** Exercise objective **
Only one span of the listing below should come back. It runs from the line with "The width and height of the screenshot is (1568, 774)." through the line with "Screen dimensions: 800x583", and each of its lines must be reproduced exactly.

'''

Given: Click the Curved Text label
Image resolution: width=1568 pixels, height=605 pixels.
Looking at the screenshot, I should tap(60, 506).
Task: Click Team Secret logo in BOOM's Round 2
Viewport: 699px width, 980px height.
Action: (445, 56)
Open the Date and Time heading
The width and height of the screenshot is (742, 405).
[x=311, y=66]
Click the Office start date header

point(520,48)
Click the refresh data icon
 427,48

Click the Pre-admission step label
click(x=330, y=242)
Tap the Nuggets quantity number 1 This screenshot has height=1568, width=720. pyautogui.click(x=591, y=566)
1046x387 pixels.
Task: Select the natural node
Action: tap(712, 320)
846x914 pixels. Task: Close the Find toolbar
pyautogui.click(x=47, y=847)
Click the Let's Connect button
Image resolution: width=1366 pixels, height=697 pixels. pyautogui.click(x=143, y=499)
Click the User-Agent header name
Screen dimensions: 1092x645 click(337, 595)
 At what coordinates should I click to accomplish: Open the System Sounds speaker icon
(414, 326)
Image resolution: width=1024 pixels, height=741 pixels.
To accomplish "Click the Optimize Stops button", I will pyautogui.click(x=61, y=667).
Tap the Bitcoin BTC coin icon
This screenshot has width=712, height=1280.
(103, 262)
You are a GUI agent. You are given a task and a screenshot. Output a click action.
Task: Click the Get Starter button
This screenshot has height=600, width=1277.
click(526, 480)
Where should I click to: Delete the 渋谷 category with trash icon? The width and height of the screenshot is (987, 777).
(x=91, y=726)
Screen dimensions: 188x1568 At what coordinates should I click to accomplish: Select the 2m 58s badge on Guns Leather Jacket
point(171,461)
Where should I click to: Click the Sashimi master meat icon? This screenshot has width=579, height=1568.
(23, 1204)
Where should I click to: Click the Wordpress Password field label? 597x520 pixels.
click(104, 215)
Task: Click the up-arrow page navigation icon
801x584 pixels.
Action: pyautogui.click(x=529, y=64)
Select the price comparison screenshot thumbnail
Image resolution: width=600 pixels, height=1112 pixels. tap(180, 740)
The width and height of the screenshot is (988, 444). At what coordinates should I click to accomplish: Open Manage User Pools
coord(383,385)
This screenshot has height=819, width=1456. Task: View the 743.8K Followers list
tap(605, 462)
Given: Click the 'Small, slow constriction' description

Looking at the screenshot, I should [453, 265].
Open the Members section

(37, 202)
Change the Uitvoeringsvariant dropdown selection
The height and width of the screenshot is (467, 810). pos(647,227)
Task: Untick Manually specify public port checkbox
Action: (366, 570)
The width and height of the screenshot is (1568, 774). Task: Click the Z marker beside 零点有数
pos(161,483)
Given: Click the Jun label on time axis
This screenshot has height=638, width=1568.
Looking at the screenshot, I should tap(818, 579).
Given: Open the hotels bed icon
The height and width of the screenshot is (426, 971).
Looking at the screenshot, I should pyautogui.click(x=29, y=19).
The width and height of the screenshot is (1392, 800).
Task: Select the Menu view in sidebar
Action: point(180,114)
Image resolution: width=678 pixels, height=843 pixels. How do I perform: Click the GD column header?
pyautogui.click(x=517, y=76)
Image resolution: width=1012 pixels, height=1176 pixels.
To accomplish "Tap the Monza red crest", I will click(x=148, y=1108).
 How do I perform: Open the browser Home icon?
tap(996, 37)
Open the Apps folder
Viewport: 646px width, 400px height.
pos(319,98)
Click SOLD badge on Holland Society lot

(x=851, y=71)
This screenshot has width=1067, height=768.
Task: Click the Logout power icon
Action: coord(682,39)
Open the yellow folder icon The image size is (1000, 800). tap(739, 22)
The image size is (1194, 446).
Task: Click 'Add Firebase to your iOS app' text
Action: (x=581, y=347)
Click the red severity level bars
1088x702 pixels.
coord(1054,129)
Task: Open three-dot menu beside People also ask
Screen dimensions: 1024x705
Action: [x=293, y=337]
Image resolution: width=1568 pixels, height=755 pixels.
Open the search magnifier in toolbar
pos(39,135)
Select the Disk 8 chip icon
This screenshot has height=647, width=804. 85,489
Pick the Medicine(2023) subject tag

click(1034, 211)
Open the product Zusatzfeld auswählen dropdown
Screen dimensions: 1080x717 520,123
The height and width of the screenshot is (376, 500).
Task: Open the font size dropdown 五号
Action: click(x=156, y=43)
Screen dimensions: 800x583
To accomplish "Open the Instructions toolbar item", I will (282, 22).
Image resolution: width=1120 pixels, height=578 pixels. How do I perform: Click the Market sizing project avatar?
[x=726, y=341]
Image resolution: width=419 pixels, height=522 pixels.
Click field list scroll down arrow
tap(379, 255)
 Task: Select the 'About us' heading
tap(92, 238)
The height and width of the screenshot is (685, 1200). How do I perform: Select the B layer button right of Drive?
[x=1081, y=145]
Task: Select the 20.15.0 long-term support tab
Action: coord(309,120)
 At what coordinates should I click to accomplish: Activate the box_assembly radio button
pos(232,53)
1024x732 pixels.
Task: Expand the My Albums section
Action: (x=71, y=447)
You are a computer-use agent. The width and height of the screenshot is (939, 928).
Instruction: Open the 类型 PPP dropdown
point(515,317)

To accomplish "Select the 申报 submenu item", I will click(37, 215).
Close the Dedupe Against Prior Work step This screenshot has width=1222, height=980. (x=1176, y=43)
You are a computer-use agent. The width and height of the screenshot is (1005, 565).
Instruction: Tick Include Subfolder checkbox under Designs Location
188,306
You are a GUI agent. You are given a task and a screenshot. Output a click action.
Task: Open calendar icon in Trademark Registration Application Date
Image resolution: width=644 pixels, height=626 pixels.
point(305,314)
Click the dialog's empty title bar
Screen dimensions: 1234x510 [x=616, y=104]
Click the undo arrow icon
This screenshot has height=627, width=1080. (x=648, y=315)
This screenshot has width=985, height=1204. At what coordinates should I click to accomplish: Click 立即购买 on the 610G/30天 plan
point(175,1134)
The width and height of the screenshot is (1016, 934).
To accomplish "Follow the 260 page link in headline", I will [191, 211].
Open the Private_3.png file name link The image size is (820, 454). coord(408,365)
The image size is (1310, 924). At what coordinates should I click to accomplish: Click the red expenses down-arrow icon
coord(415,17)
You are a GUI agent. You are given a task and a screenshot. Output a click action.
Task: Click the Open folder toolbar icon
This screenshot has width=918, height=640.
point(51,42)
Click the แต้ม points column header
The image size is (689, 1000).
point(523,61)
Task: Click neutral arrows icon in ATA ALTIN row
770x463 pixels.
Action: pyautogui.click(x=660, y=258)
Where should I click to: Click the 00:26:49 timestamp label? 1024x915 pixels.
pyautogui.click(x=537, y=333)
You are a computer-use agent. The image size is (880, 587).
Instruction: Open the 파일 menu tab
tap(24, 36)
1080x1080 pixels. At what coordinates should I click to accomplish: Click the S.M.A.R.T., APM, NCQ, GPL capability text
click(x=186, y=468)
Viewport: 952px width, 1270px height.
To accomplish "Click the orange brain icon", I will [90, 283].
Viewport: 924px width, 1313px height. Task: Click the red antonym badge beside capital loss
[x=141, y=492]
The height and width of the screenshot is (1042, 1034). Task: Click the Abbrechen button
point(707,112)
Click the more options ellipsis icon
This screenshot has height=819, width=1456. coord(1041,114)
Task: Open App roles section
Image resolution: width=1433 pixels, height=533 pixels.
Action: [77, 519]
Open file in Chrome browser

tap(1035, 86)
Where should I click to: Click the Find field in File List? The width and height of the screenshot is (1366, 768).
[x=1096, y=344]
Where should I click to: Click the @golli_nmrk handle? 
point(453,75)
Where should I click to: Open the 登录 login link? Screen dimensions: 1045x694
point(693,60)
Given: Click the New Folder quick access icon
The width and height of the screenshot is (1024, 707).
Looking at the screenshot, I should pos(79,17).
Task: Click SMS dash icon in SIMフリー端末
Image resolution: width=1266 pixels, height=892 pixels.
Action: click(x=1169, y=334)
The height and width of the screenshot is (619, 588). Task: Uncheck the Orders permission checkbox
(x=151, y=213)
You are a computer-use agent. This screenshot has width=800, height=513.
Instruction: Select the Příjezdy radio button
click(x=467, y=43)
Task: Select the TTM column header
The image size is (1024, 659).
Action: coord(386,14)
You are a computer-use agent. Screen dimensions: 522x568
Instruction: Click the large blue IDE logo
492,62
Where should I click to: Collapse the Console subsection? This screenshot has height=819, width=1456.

'''

** Answer for this exercise **
The width and height of the screenshot is (1568, 774). Task: Click the Z marker beside 零点有数
pos(161,483)
Given: Click the Jun label on time axis
This screenshot has height=638, width=1568.
Looking at the screenshot, I should tap(818, 579).
Given: Open the hotels bed icon
The height and width of the screenshot is (426, 971).
Looking at the screenshot, I should pyautogui.click(x=29, y=19).
The width and height of the screenshot is (1392, 800).
Task: Select the Menu view in sidebar
Action: point(180,114)
Image resolution: width=678 pixels, height=843 pixels. How do I perform: Click the GD column header?
pyautogui.click(x=517, y=76)
Image resolution: width=1012 pixels, height=1176 pixels.
To accomplish "Tap the Monza red crest", I will click(x=148, y=1108).
 How do I perform: Open the browser Home icon?
tap(996, 37)
Open the Apps folder
Viewport: 646px width, 400px height.
pos(319,98)
Click SOLD badge on Holland Society lot

(x=851, y=71)
This screenshot has width=1067, height=768.
Task: Click the Logout power icon
Action: coord(682,39)
Open the yellow folder icon The image size is (1000, 800). tap(739, 22)
The image size is (1194, 446).
Task: Click 'Add Firebase to your iOS app' text
Action: (x=581, y=347)
Click the red severity level bars
1088x702 pixels.
coord(1054,129)
Task: Open three-dot menu beside People also ask
Screen dimensions: 1024x705
Action: [x=293, y=337]
Image resolution: width=1568 pixels, height=755 pixels.
Open the search magnifier in toolbar
pos(39,135)
Select the Disk 8 chip icon
This screenshot has height=647, width=804. 85,489
Pick the Medicine(2023) subject tag

click(1034, 211)
Open the product Zusatzfeld auswählen dropdown
Screen dimensions: 1080x717 520,123
The height and width of the screenshot is (376, 500).
Task: Open the font size dropdown 五号
Action: click(x=156, y=43)
Screen dimensions: 800x583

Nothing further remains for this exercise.